Baca Juga:  Sambut Tahun Baru Islam, Anak Paud Pawai Ta'ruf di Benteng Hilir

Sehingga ketika itu, tidak ada istilah tahun baru hijriyah.

Mereka menggunakan kalender qamariyah sebagai acuan kegiatan dan pencatatan sejarah.

Mengikuti kalender yang sudah digunakan oleh masyarakat arab sejak sebelum Islam.

Namun, di zaman mereka belum ada angka tahun dan acuan tahun.

Hingga akhirnya di zaman Umar bin Khattab radhiyallahu ‘anhu, tepatnya pada tahun ketiga beliau menjabat sebagai khalifah, beliau mendapat sepucuk surat dari Abu Musa al-Asy’ari radhiyallahu ‘anhu, yang saat itu menjabat sebagai gubernur untuk daerah Bashrah.

Dalam surat itu, Abu Musa mengatakan, “Telah datang kepada kami beberapa surat dari amirul mukminin, sementara kami tidak tahu kapan kami harus menindaklanjutinya.

Kami telah mempelajari satu surat yang ditulis pada bulan Sya’ban.

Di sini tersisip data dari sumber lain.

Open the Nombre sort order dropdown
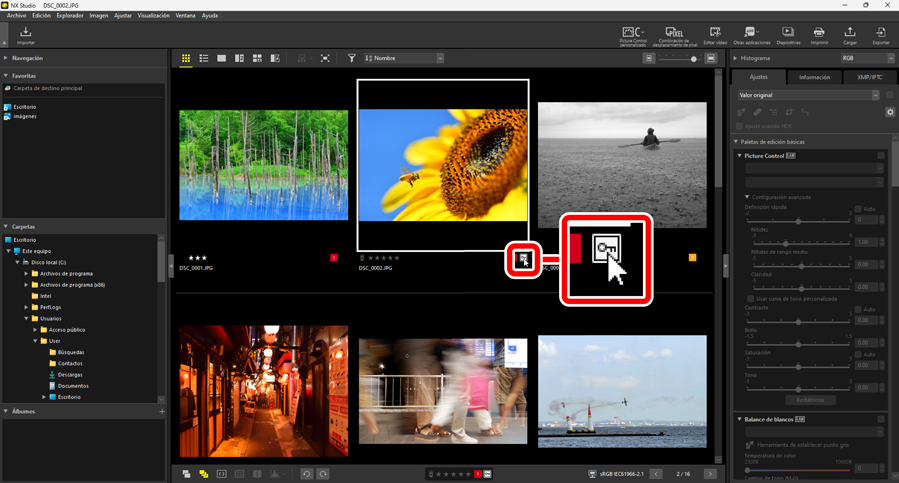 404,59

Kami tidak tahu, surat itu Sya’ban tahun ini ataukah tahun kemarin.”

Kemudian Umar mengumpulkan para sahabat di Madinah, dan beliau meminta, “Tetapkan tahun untuk masyarakat, yang bisa mereka jadikan acuan.”

Ada yang usul, kita gunakan acuan tahun bangsa Romawi.

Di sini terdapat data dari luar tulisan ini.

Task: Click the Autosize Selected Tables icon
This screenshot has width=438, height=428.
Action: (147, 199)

Namun usulan ini dibantah, karena tahun Romawi sudah terlalu tua.

Perhitungan tahun Romawi sudah dibuat sejak zaman Dzul Qornain. (Mahdhu ash-Shawab, 1/316, dinukil dari Fashlul Khithab fi Sirati Ibnul Khatthab, Dr. Ali Muhammad ash-Shalabi, 1/150)

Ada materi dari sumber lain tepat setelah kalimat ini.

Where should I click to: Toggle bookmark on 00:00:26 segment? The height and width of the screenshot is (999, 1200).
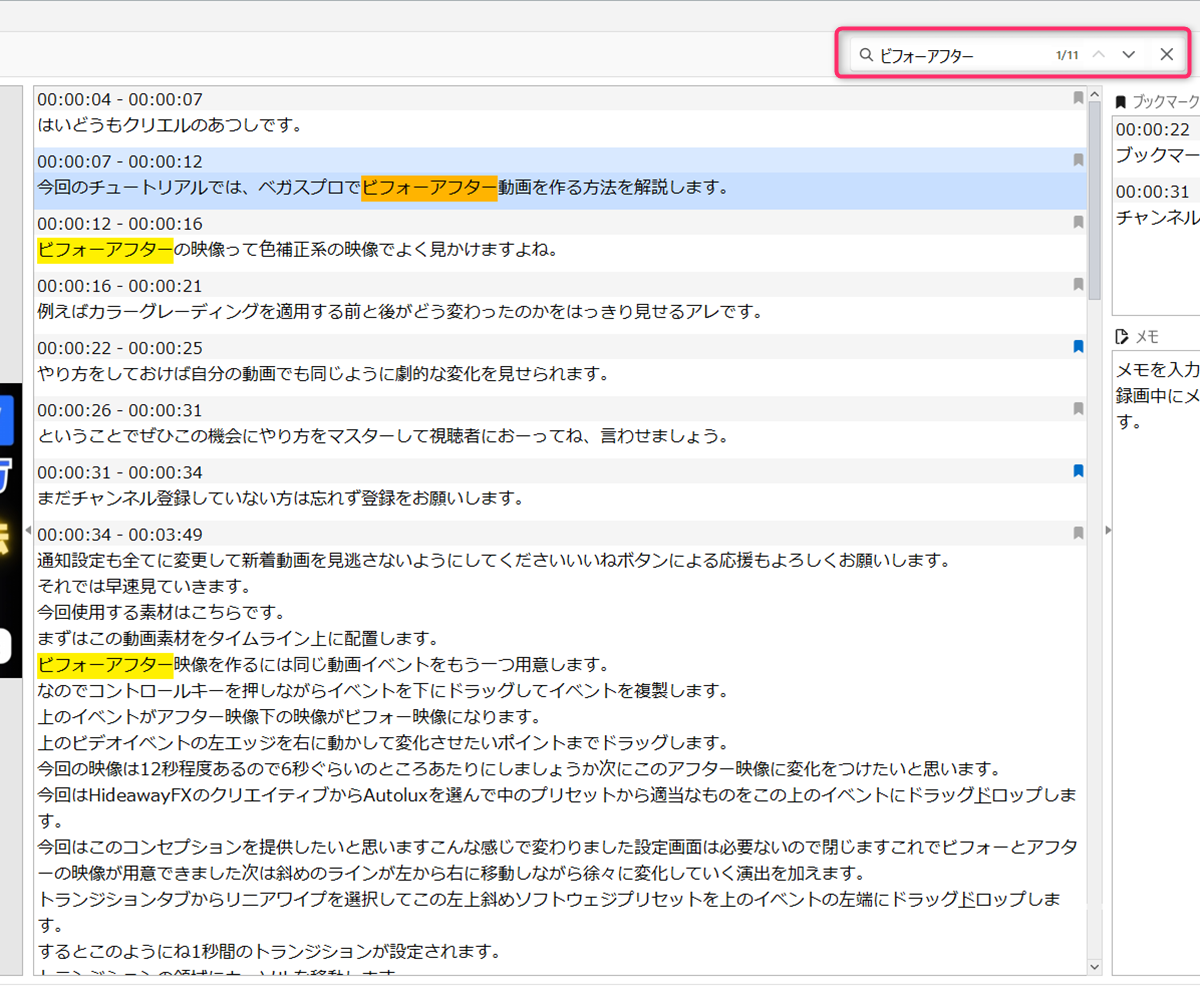tap(1078, 409)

Kemudian disebutkan oleh al-Hakim dalam al-Mustadrak, dari Said bin al-Musayib, beliau menceritakan:
Umar bin Khattab mengumpulkan kaum muhajirin dan anshar radhiyallahu ‘anhum, beliau bertanya, “Mulai kapan kita menulis tahun.

”Kemudian Ali bin Abi Thalib mengusulkan: “Kita tetapkan sejak Rasulullah shallallahu ‘alaihi wa sallam hijrah, meninggalkan negeri syirik.”

Baca Juga:  Pawai Ta'ruf MTQ VI Mempura, Tempuh Rute 2 Kilo Meter
alterntif text

Maksud Ali adalah ketika Nabi shallallahu ‘alaihi wa sallam hijrah ke Madinah. Kemudian Umar menetapkan tahun peristiwa terjadinya Hijrah itu sebagai tahun pertama Hijriyah. (al-Mustadrak 4287 dan dishahihkan oleh adz-Dzahabi).

Dengan memahami latar belakang di atas, ada kesimpulan yang bisa kita berikan garis tebal:

1.Bahwa pada zaman Nabi Shallallahu ‘alaihi wa sallam dan Abu Bakr tidak dikenal tahun baru hijriyah,

2. Alasan Umar menetapkan acuan tahun hijriyah adalah untuk menandai setiap peristiwa dan menertibkan kegiatan korespondensi dengan wilayah lain.

Atau dengan bahasa sederhana, latar belakang penetapan tahun hijriyah di zaman Umar, lebih terkait pada kepentingan administrasi dan tidak ada hubungannya dengan ibadah.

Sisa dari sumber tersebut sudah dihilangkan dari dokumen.